The strategy to abandon First Street North and the downstream portion of the city to floodwater has shocked many Brandonites.
The street is a four-lane provincial highway that serves as a major traffic artery. It connects to large neighbourhoods, Assiniboine Community College, Veterans Way and the Trans-Canada Highway. It leads to the provincial jail, CFB Shilo, the RCMP detachment, the CP Rail yards, a large school, important recreation facilities and retail areas.
A flood of even moderate severity would almost certainly result in damages far exceeding the capital cost of providing permanent one-in-300-year flood protection for the highway and surrounding area.
Despite those facts, the Selinger government is unconcerned with the new plan. "The investment in Brandon will provide a one-in-300-year level of protection for vulnerable residential and commercial areas of the city," says spokeswoman Rachel Morgan. "The city determined protecting the first street transportation corridor and the recreation fields to the one-in-300-year level of protection was not a priority."
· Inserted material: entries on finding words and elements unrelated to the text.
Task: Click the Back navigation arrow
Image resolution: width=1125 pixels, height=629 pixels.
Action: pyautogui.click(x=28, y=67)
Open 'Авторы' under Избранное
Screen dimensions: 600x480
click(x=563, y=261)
The suggestion the city of Brandon willingly adopted a plan that exposes a provincial highway and a large portion of the city to ongoing flooding -- or even has the power to unilaterally make such a decision -- elicited bemused laughter from city officials.
They say the province has been fully involved in the plan's formation, providing approvals throughout the process. They indicate the province has committed no funding beyond the $20 million allocated in 2011 and insist the new plan is the best that can be delivered for the current funding. More money would mean more protection.
If the PST increase was intended to provide enhanced flood protection for Brandon, how did the city end up with a lower level of flood protection than was promised before the PST increase?
"This government will overpromise and under deliver on flood protection," says Pallister. "Past performance is the best indicator of future performance and when it comes to flood protection, this government has been an underperformer for 14 years."
Liberal Leader Jon Gerrard wants the premier to keep his promise. He says that "Greg Selinger should ensure Brandon has one-in-700 flood protection, just as he said on July 2. Nothing less should be acceptable."
The Selinger government has fumbled a golden opportunity to change the PST narrative, and silence its critics, by proving the PST increase will pay for infrastructure that will protect Manitoba communities from future flooding.
By failing to deliver the enhanced flood protection for Brandon that it claims the PST increase will fund, or even the level of protection that was promised in 2011, it has strengthened his critics' strongest argument against the PST hike -- that it has nothing to do with flood protection.
Deveryn Ross is a political commentator living in Brandon.